02-08-11: Hifibri
Recording studios can and usually are 'warm', dead maybe, designed to lack reverberations to control the sound, but not usually characterized as cold. Great pains are taken to control studio acoustics.
02-08-11: Learsfool
Great pains are usually taken indeed, but almost never to make it "warm." In fact, quite the opposite - the engineers want the room to be as dead as possible...
I guess the issue here is whether "deadness" and "warmth" are mutually exclusive characteristics. Personally, I have mixed feelings about that.
Over short distances, a dead room can preserve both the frequency response and the harmonic content of an acoustic instrument or voice, both of which are elements of "warmth," as I understand it.

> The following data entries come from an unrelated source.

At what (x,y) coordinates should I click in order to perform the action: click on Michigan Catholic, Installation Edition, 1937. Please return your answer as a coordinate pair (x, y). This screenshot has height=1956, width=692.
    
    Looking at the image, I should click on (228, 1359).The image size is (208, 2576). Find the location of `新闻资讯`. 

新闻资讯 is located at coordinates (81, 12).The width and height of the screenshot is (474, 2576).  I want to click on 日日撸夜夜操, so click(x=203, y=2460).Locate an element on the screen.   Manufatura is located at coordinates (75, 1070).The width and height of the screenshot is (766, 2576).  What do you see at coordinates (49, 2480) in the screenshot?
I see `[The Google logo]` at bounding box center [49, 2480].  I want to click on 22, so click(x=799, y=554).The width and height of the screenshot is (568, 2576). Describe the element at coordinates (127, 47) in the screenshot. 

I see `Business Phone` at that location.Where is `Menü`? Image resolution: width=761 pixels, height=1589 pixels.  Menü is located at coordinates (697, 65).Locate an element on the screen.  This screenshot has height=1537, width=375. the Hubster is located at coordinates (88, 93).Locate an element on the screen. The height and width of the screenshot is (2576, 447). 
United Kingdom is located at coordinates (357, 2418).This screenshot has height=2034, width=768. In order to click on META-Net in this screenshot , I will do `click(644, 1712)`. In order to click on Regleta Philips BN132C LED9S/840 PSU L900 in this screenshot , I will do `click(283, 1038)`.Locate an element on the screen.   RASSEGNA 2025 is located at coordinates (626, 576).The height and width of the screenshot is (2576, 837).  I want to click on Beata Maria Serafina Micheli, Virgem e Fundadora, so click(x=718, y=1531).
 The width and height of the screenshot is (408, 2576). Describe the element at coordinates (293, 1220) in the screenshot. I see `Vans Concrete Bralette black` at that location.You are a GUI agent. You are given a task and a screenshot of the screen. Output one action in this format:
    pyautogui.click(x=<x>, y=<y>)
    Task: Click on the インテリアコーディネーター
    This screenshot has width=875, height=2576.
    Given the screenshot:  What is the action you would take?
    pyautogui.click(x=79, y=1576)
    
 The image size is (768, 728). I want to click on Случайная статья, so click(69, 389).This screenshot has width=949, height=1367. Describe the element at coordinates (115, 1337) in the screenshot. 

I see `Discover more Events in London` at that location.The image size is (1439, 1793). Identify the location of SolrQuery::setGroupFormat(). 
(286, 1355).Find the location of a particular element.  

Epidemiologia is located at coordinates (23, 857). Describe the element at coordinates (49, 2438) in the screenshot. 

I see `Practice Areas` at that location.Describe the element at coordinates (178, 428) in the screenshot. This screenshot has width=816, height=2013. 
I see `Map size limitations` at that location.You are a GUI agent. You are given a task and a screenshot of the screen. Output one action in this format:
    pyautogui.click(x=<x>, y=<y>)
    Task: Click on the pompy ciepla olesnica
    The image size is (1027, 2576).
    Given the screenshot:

Over longer distances, dead rooms will typically attenuate high frequencies more rapidly than other frequencies. What that does to the perception of warmth is a bit paradoxical. It seems like the attenuation of high frequencies might increase the perception of warmth, since it will result in a comparative emphasis on midrange and low frequencies. But dead rooms also remove reverberation, which, as Learsfool and Al pointed out, is an important element in the perception of warmth. If that's true, then dead rooms, at longer distances, may not sound warm after all.
Learsfool - It's clear that you feel that a dead recording room is a detriment to the perception of warmth. I wonder whether you feel the same way about a dead *listening* room?